Post Sarkozy Cannes 6

THE HUNT (Thomas Vinterberg)

By Robert Koehler

The strange case of Thomas Vinterberg is a model of a director not to follow, lest you fall into the chasm known as Submarino (2010). The case, though, has made a new and unexpected turn. News flash (sort of): The Hunt is a solidly made, consistently coherent and steadily intensifying drama that extols the great Scandanavian theatrical tradition of the idea of a single conscience against the world. In one sense, The Hunt is Ibsen’s An Enemy of the People, re-set for our era of fears (real and imagined) of pedophilia. But it’s also a case of a director who, since the vastly overrated The Celebration, has suggested the promise of making films generated by vital dramatic ideas, failed on that promise over the past decade, and yet now may have finally found his focus.

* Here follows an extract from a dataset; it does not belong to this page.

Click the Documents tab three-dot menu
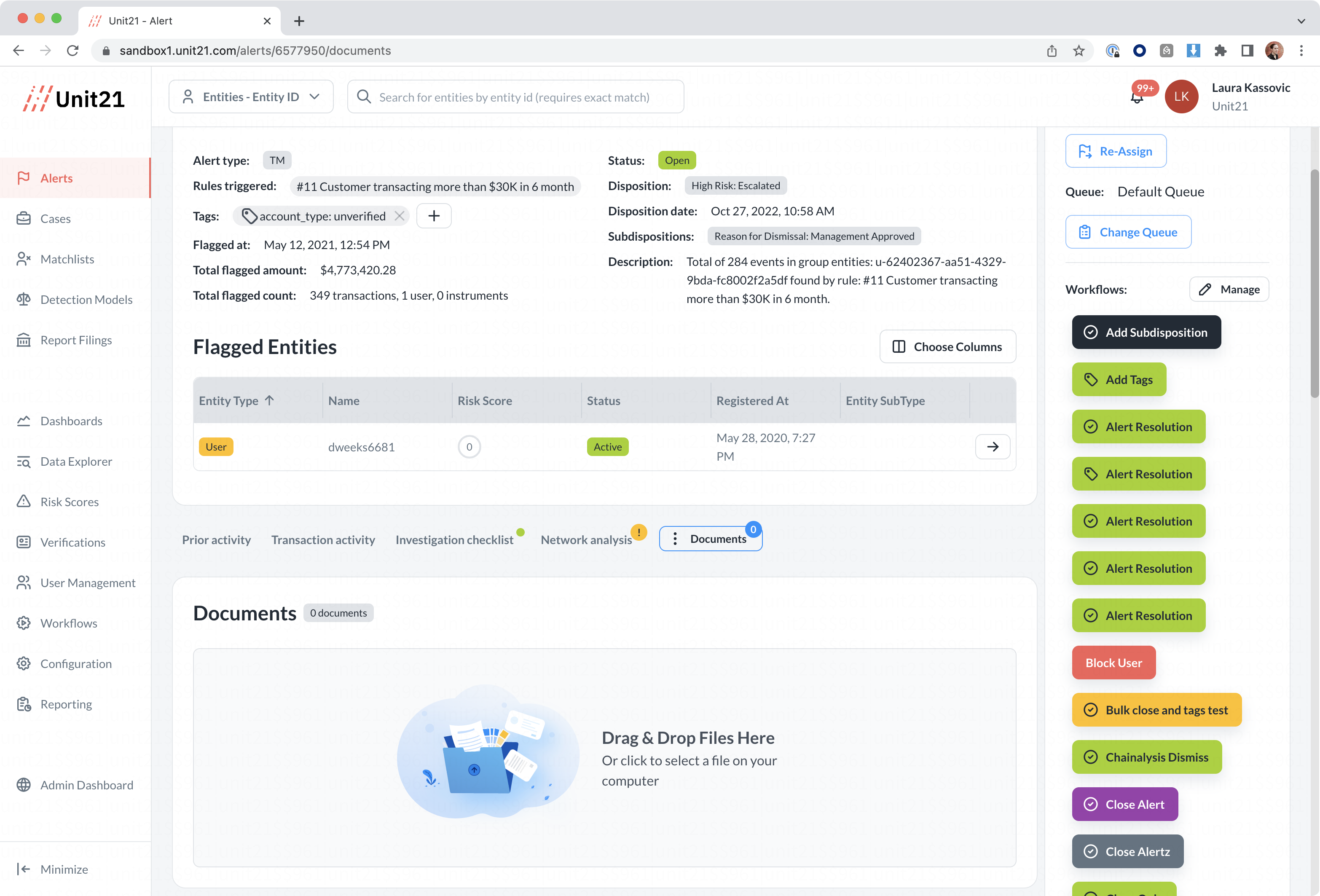Viewport: 1320px width, 896px height. (x=675, y=539)

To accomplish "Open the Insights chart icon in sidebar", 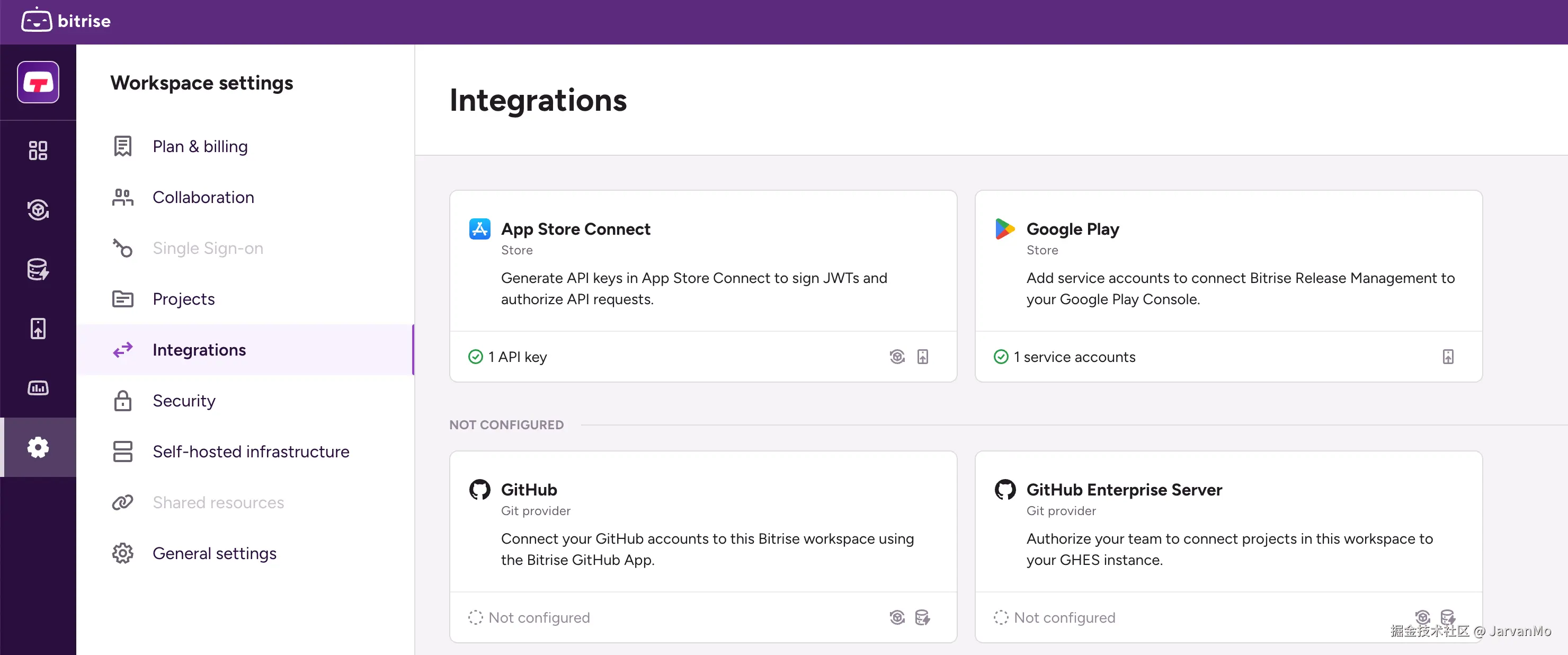I will pyautogui.click(x=38, y=388).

In this way, that clever promotional gimmick known as Dogme ’95, of which Vinterberg was a part, was the worst thing that could have happened to him. His best instincts are theatrical, not cinematic, and the trickery of Dogme with its pseudo-Calvinist self-abnegation and disposal of “production values,” proved a distraction. Re-positioned in the world of Ibsen, where he clearly belongs, Vinterberg finds a central idea and holds it close. Better, he plays it out to its logical conclusion.

The premise: What’s a lonely, divorced man to do when turned upon by a little girl who’s not his own but has great affection for him? Working as an assistant at a suburban Danish kindergarten, Lucas (Mads Mikkelsen) is a favorite of the kids, even as he struggles with his ex-wife to get more visitation rights with his teen son Marcus (Lasse Fogelstrom). (This drama-within-the-drama echoes a similar charged dynamic at the center of Radu Jude’s superb Berlin festival film, Everyone in the Family.) Unexpectedly, after a pleasant stretch where Lucas gives a bit of extra attention to little, darling Klara (Annika Wedderkopp)—including walking her home—she imagines a sexual encounter with him.

People tend to believe children, as more than one character observes, and this universal tendency sets a trap for Lucas, who finds that not only the entire school staff, but much of the town suspects and turns against him. Vinterberg insists upon Lucas’ position, viewing the McMartinesque drift of the community as a pull toward collective madness that reaches a level of unhinged physical danger in a tense sequence in a supermarket. The movie increasingly becomes Mikkelsen’s: His hawk-like features soften under the continual blows to his sense of self and worth, his deflated body slowed by the weight of what’s falling down on him. Vinterberg, though, doesn’t exclusively privilege Lucas: When he’s finally arrested, The Hunt shifts for a time to Marcus as a way to illustrate the full human cost of what’s unfolding. Through this mechanism, it becomes clear that Vinterberg is fundamentally an actor’s director, and when he lands upon a naturally dramatic subject that can unlock buried emotions, the results leave a mark. Even what appears to be a facile finale (or as the supertitle on screen announces, “one year later”), the closing moments leave the viewer in a state of suspended uncertainty, once again disturbed and aware that what may have been resolved is only an illusion.